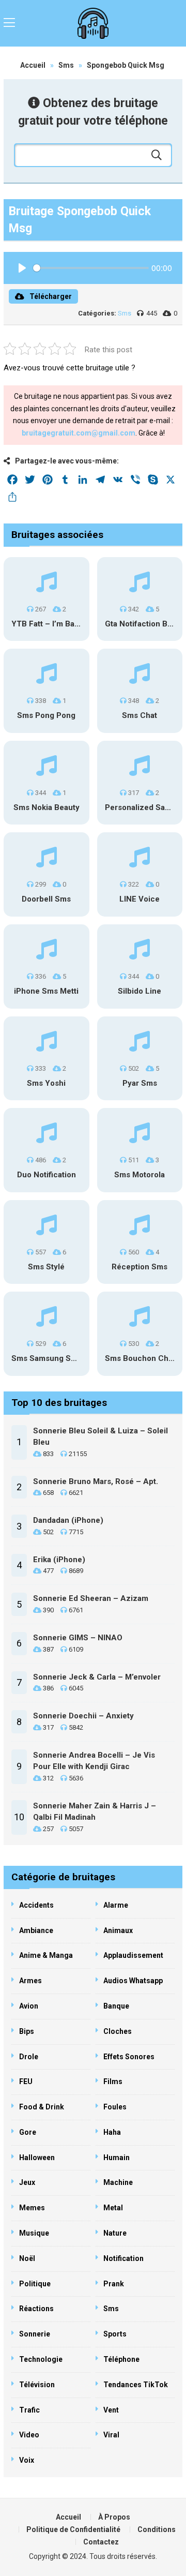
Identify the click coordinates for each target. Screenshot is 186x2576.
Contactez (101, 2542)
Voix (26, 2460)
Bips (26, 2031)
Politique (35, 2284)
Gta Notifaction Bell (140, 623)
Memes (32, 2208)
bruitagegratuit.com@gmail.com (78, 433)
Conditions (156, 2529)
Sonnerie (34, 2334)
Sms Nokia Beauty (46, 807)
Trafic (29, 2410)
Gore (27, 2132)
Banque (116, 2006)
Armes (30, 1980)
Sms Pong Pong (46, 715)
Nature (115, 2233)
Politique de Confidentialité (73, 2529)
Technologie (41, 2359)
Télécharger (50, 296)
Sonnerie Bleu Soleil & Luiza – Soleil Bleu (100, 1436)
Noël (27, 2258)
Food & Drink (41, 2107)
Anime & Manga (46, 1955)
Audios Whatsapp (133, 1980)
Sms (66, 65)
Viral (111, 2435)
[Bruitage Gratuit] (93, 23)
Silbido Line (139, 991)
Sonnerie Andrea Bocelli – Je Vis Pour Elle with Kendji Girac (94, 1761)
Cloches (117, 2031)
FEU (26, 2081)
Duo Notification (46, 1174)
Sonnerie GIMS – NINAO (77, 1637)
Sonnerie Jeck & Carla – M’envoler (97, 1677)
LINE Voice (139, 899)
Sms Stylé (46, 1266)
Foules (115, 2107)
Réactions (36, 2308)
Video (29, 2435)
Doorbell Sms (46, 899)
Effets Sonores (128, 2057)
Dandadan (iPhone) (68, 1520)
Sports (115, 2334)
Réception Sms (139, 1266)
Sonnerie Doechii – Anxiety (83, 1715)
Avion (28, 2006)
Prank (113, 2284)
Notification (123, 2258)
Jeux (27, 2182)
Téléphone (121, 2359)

* * *

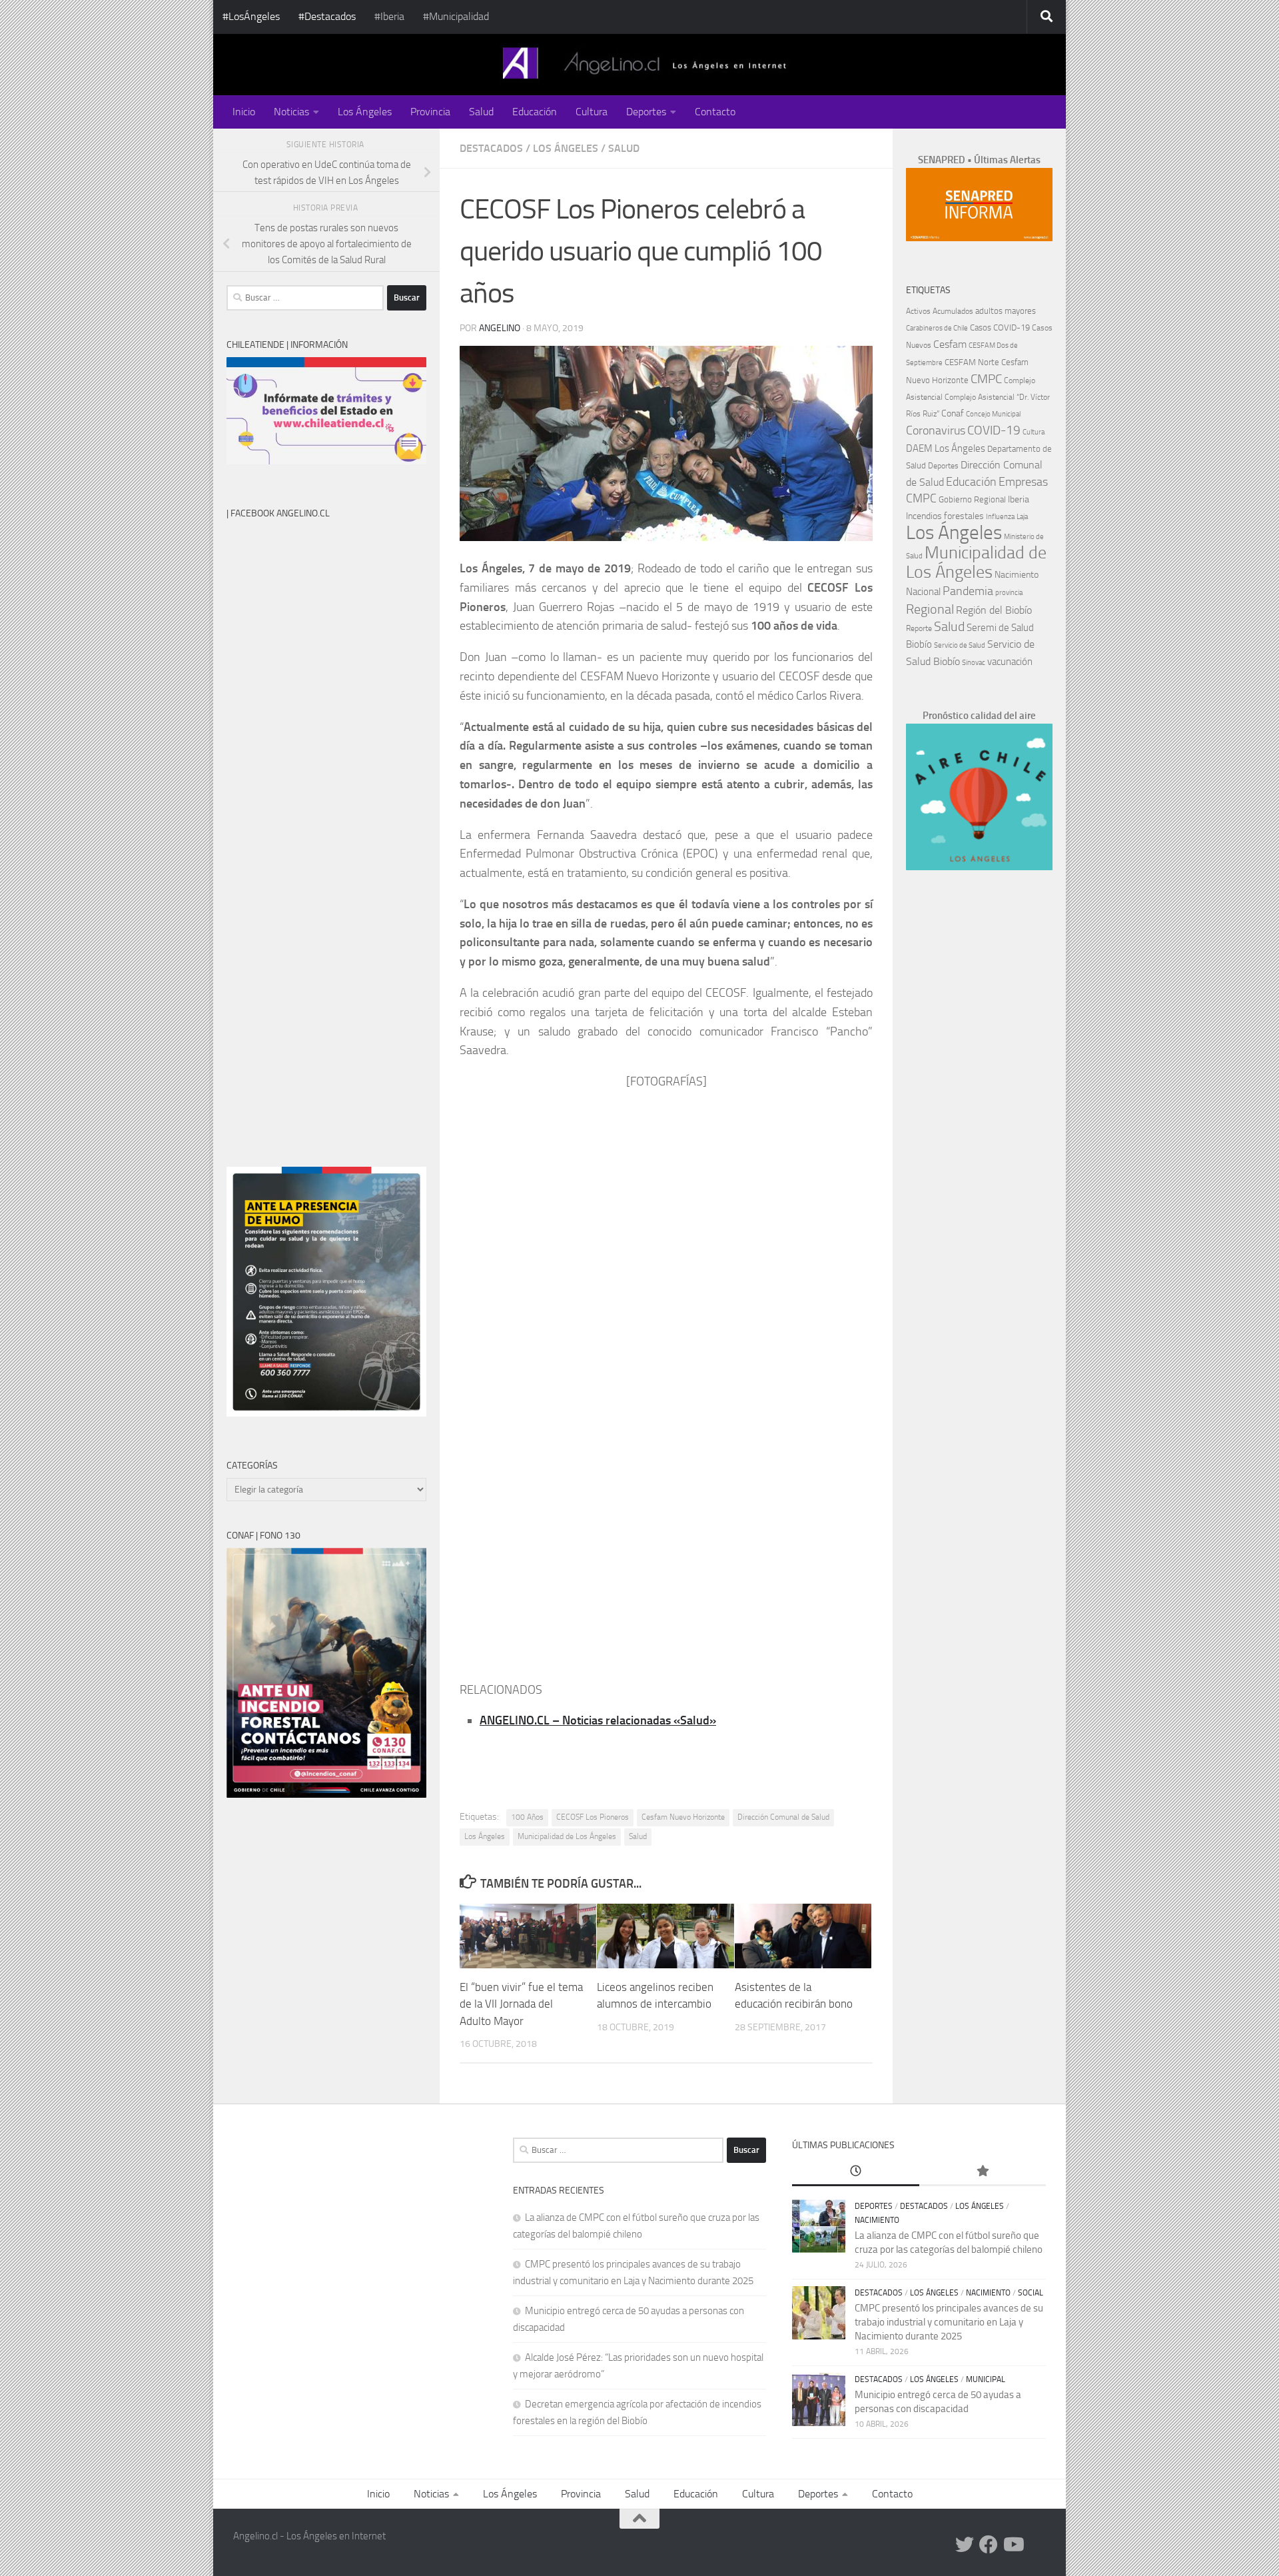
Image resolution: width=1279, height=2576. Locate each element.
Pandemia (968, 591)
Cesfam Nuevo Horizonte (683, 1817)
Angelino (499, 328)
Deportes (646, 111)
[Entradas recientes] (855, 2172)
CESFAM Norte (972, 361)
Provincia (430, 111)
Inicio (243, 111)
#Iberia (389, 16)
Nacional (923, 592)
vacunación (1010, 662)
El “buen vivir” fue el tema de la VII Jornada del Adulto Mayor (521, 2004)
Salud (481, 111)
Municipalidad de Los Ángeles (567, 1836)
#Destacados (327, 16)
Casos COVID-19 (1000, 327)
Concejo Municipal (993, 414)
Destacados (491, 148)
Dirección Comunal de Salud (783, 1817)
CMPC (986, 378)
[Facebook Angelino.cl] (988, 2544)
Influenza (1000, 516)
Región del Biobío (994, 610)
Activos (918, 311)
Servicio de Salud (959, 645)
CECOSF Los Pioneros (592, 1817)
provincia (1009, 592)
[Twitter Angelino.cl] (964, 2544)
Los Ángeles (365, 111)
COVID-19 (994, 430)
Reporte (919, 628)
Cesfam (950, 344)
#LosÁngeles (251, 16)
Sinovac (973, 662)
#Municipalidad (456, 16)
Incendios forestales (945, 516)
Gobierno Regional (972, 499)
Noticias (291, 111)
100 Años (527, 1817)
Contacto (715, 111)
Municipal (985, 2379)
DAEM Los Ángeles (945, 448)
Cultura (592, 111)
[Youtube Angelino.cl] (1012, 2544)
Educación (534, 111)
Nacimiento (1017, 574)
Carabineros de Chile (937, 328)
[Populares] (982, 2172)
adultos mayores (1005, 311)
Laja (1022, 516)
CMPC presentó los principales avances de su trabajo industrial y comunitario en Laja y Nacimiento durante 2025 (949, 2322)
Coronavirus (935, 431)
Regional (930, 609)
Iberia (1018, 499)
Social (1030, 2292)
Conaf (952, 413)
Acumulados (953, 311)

--

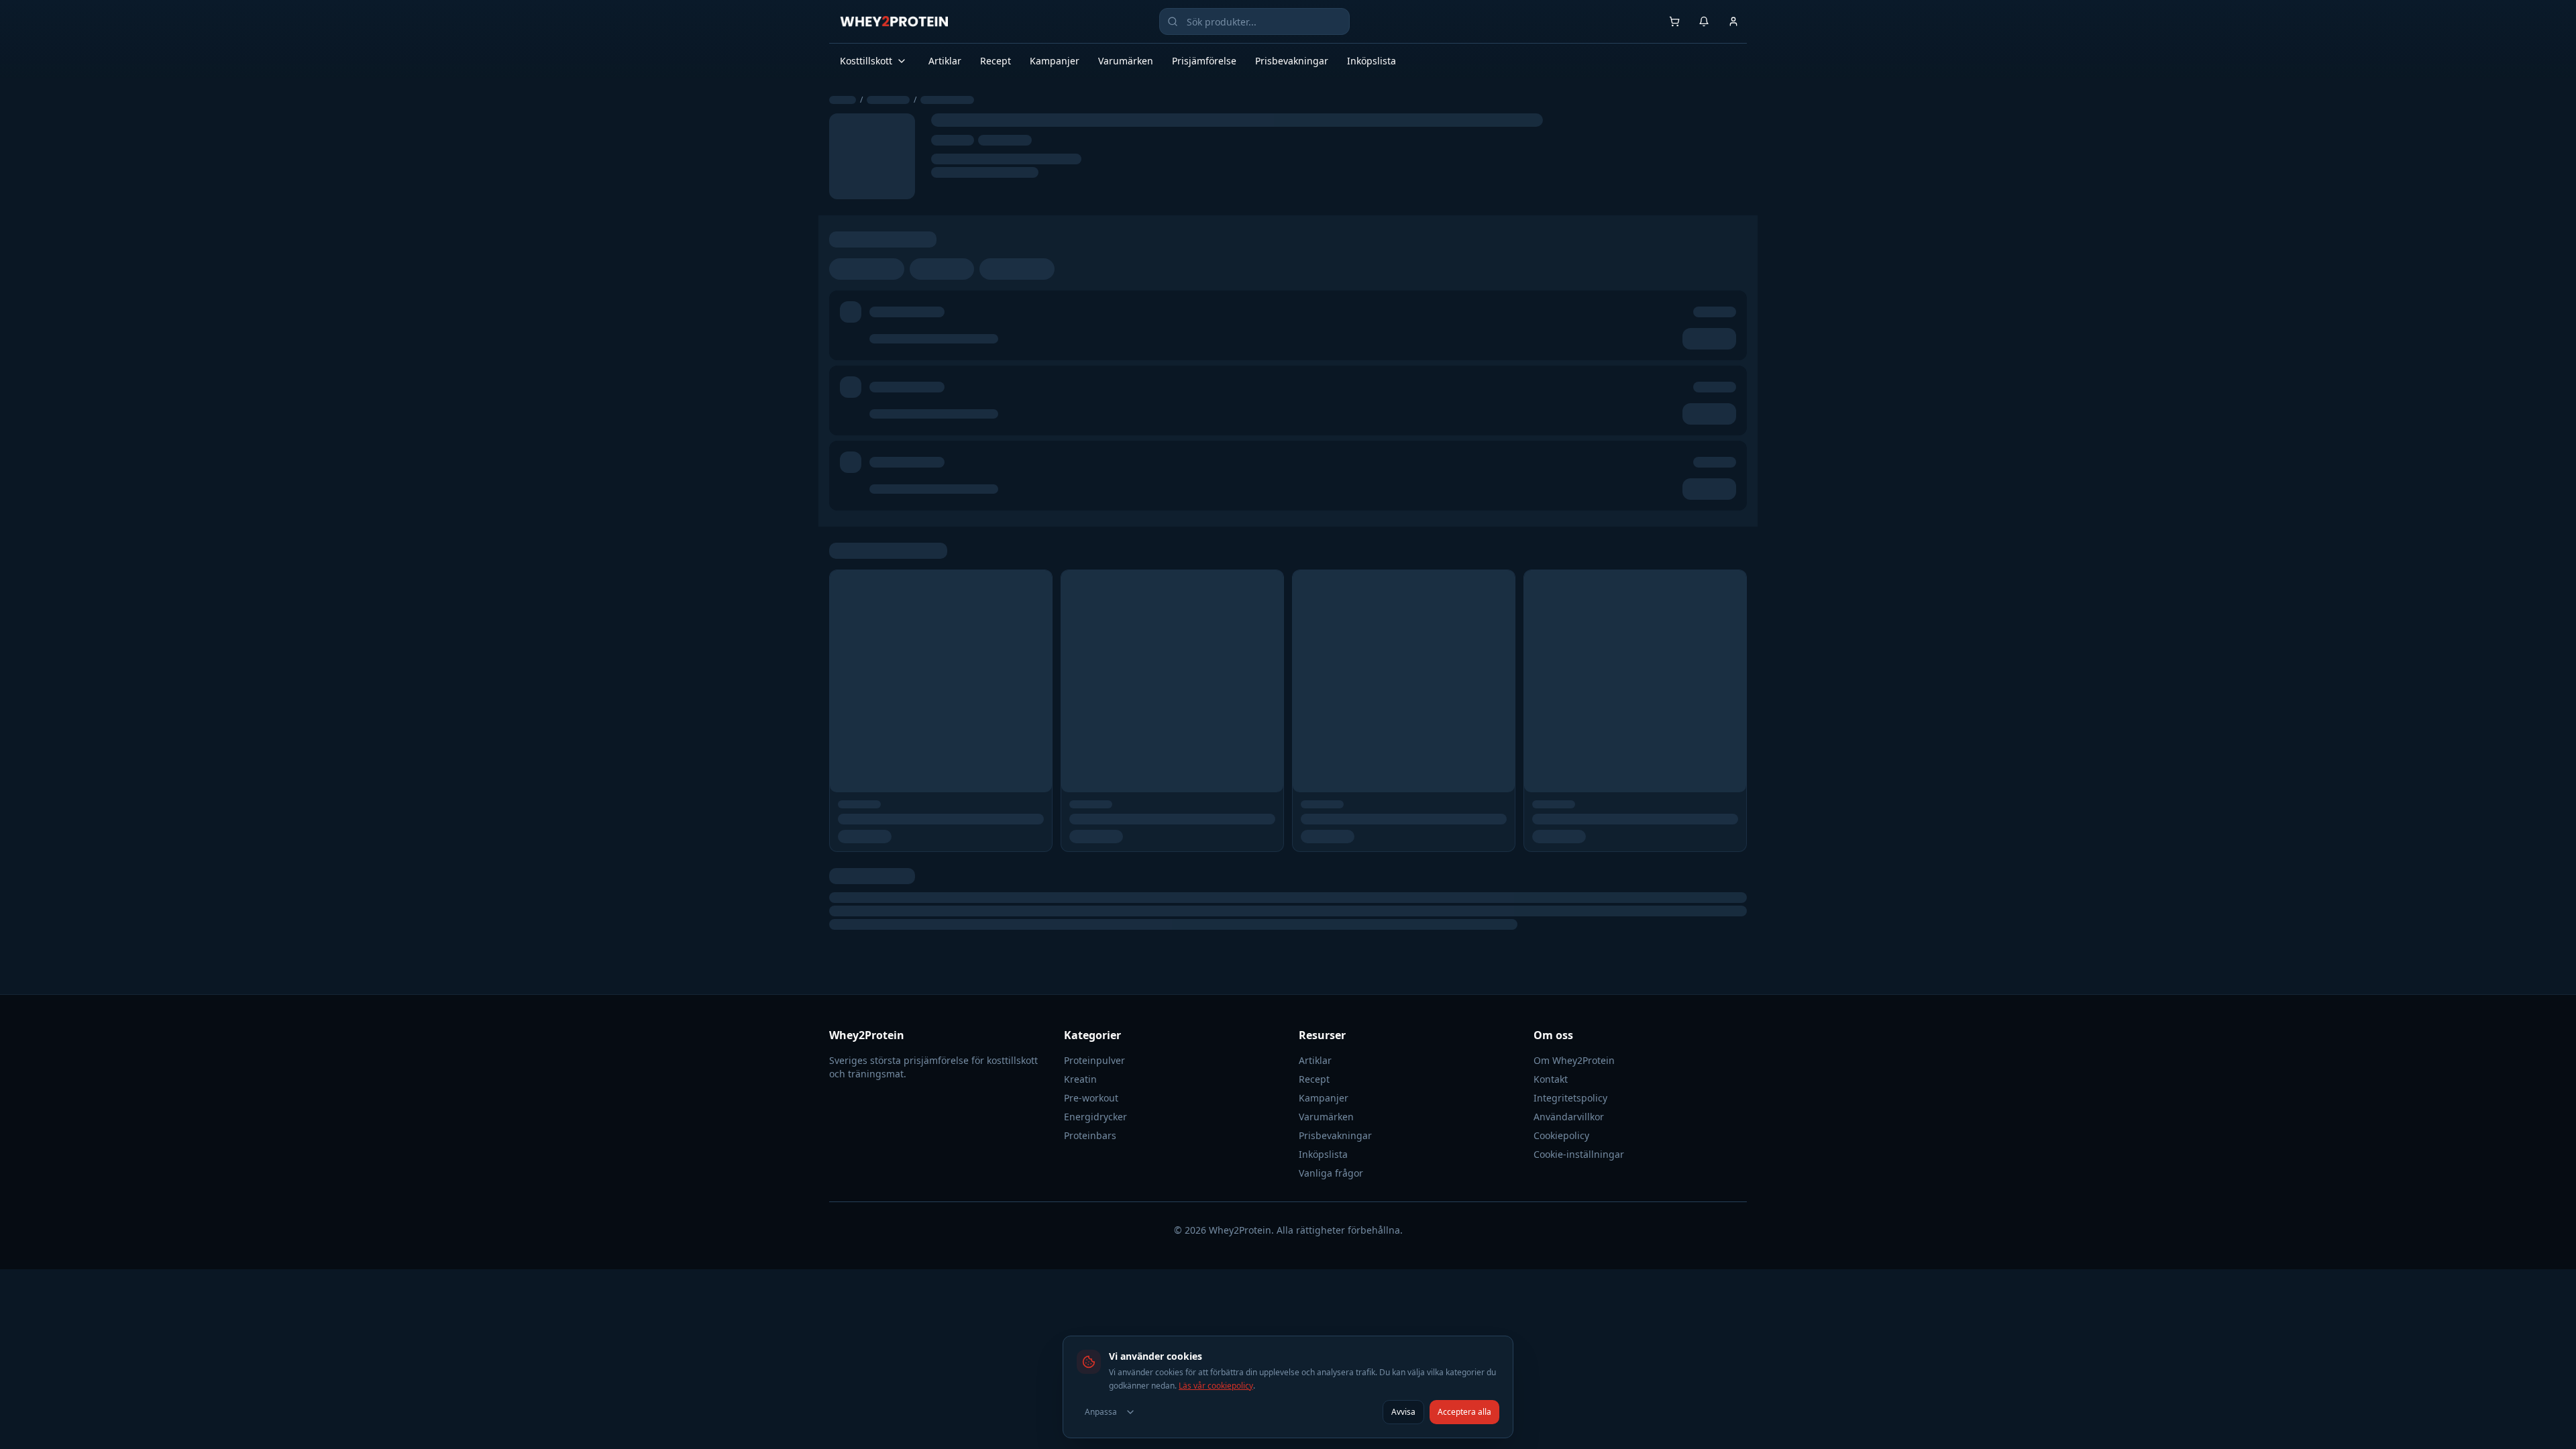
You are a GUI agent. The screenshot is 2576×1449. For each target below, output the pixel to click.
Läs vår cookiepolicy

**ACTIVITY:**
Referring to the material above, set down exactly the lines between the line with "#Iberia (389, 16)" and the line with "#Municipalidad (456, 16)", inclusive, and no other lines.

**SOLVED PROBLEM:**
#Iberia (389, 16)
Nacional (923, 592)
vacunación (1010, 662)
El “buen vivir” fue el tema de la VII Jornada del Adulto Mayor (521, 2004)
Salud (481, 111)
Municipalidad de Los Ángeles (567, 1836)
#Destacados (327, 16)
Casos COVID-19 (1000, 327)
Concejo Municipal (993, 414)
Destacados (491, 148)
Dirección Comunal de Salud (783, 1817)
CMPC (986, 378)
[Facebook Angelino.cl] (988, 2544)
Influenza (1000, 516)
Región del Biobío (994, 610)
Activos (918, 311)
Servicio de Salud (959, 645)
CECOSF Los Pioneros (592, 1817)
provincia (1009, 592)
[Twitter Angelino.cl] (964, 2544)
Los Ángeles (365, 111)
COVID-19 (994, 430)
Reporte (919, 628)
Cesfam (950, 344)
#LosÁngeles (251, 16)
Sinovac (973, 662)
#Municipalidad (456, 16)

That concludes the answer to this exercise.